■ **Directions**:
Locate the line containing "You are a GUI" in the entries below, then retype it and every later line exactly, leaving out pictures.

*** Records ***

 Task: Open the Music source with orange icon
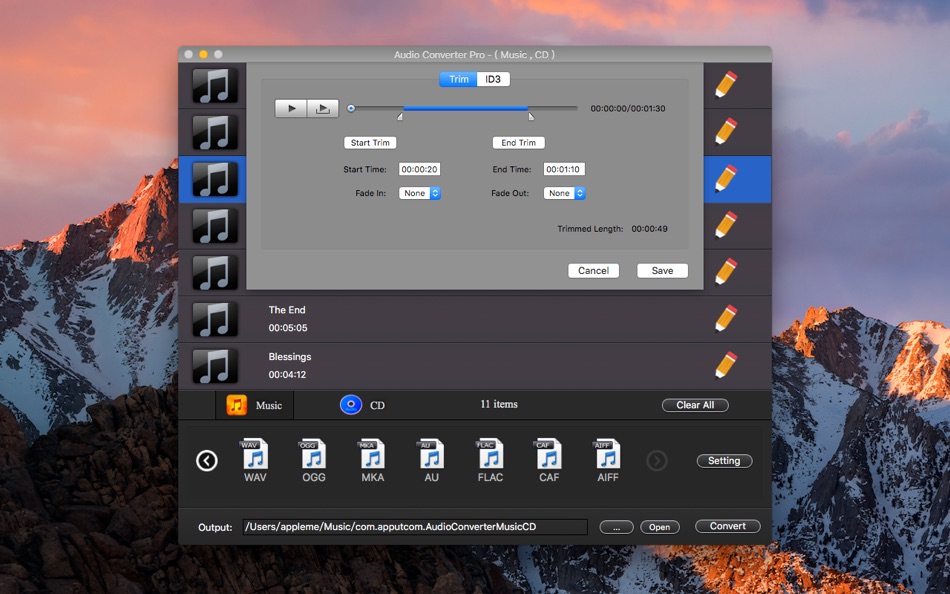click(x=237, y=405)
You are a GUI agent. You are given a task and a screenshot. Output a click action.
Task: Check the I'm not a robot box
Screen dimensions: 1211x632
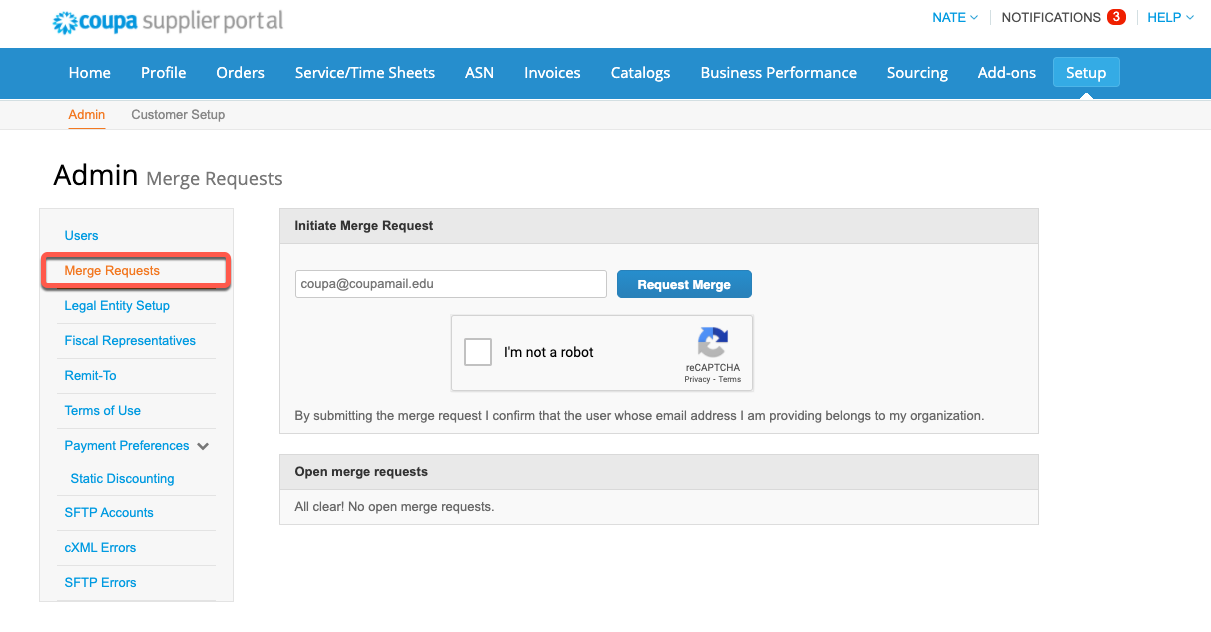pyautogui.click(x=478, y=352)
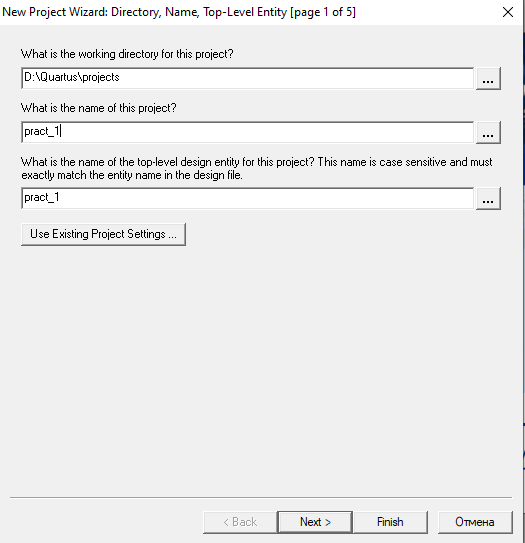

*** End of Records ***

■ **Result of the exercise**:
You are a GUI agent. You are given a task and a screenshot. Output a click action.
Task: Check the I'm not a robot box
Screen dimensions: 1211x632
pyautogui.click(x=478, y=352)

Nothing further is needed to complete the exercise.